Parkinson's disease (PD) is a common and progressive neurodegenerative disorder primarily resulting from degeneration of dopaminergic neurons in the substantia nigra pars compacta (SNc) (Deumens et al., 2002). Although PD is traditionally characterized as a motor disorder, it is also a disease with diverse non-motor symptoms, such as emotional disturbances, sleep disorders and cognitive deficits (Schapira et al., 2017). Anxiety is one of the most common emotional disturbances of PD, but the exact mechanism of anxiety in PD is complex.

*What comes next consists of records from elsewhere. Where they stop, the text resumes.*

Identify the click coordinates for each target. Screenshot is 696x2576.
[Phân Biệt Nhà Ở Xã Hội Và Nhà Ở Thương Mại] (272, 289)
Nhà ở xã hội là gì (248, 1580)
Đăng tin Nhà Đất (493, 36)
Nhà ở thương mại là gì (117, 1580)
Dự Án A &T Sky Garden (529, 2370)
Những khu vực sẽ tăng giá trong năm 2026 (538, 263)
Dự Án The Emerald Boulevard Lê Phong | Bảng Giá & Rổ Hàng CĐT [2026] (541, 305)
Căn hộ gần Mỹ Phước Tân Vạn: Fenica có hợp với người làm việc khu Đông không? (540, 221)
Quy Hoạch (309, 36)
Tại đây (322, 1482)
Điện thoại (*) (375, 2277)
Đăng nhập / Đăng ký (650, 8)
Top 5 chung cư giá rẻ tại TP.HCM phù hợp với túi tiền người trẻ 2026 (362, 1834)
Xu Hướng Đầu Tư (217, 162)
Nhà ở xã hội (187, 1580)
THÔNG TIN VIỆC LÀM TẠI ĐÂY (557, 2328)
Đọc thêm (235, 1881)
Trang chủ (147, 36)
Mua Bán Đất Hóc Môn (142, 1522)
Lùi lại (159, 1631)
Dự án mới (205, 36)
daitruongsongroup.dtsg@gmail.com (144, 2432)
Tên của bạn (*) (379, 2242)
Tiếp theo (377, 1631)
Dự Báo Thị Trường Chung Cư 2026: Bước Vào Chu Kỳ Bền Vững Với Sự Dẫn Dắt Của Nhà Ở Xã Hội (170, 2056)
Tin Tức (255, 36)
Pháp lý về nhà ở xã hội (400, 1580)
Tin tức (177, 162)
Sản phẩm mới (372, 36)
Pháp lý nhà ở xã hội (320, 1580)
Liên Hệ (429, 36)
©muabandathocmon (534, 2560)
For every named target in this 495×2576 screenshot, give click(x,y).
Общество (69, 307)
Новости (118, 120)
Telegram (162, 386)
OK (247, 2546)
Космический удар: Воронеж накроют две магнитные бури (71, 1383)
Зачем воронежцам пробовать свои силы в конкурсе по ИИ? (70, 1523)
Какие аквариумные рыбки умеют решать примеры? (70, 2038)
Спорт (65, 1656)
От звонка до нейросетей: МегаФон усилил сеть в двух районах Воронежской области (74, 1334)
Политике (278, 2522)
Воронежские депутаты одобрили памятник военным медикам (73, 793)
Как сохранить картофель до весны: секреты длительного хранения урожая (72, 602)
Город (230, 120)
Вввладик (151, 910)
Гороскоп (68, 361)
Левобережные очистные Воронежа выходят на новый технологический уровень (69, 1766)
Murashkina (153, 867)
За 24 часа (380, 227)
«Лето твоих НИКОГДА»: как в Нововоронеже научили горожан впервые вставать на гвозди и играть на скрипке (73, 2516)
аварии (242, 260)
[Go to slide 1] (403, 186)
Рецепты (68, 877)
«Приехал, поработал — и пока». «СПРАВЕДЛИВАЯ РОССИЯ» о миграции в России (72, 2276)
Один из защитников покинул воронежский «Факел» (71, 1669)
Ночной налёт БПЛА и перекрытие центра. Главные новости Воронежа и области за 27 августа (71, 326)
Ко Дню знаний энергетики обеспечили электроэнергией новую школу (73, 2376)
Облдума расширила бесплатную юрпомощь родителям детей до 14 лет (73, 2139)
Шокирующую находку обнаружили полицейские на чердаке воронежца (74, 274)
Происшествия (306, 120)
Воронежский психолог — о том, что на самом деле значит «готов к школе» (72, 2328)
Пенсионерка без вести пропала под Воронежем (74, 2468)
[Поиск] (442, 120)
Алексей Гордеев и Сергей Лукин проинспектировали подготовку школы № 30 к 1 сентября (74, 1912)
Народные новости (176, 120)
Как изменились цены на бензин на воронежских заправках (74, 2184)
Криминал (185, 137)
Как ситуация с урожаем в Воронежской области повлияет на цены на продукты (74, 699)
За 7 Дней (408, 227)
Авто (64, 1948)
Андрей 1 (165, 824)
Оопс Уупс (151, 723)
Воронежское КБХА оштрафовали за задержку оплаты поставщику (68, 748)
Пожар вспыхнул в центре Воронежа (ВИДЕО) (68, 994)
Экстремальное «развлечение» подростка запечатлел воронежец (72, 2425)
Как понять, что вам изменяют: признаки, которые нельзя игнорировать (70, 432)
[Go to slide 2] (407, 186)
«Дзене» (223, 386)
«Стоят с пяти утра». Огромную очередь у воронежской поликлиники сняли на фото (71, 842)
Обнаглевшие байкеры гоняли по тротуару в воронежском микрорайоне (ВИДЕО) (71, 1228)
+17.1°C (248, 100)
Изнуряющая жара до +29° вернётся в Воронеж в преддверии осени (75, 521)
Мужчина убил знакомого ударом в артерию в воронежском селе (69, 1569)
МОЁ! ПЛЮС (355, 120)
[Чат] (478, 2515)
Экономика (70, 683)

The amygdala has long been accepted as a part of the neural circuitry critical for emotion, especially for anxiety (Gallagher and Chiba, 1996). The basolateral amygdaloid nucleus (BL) is a major part of the amygdala and has received attention for its relation to the genesis and maintenance of anxiety-like behaviors (Tovote et al., 2015). Previous studies have shown that the BL manifests hyperexcitability in pathological anxiety (Prager et al., 2016), and pharmacological inactivation of the BL by local administration of GABAA receptor agonist muscimol (Bueno et al., 2005) or glutamate receptor antagonists AP5 and CNQX (Sajdyk and Shekhar, 1997) alleviates anxiety-like response of rats. Moreover, increasing BL activity by administration of GABAA receptor antagonists bicuculline and picrotoxin (Sanders and Shekhar, 1995) or photostimulation (Tye et al., 2011) produces anxiogenic effects in rodents. Further, a large body of evidence indicates that PD patients and parkinsonian animals with anxiety appear extensive abnormalities within the amygdala, such as changes in volume (Vriend et al., 2016), neuronal excitability (Chen et al., 2011a, Chen et al., 2011b; Sun et al., 2018; Tang et al., 2023) and dopamine (DA) level (Du et al., 2018; Sun et al., 2018; Tang et al., 2023). These findings suggest involvement of the BL in PD- related anxiety.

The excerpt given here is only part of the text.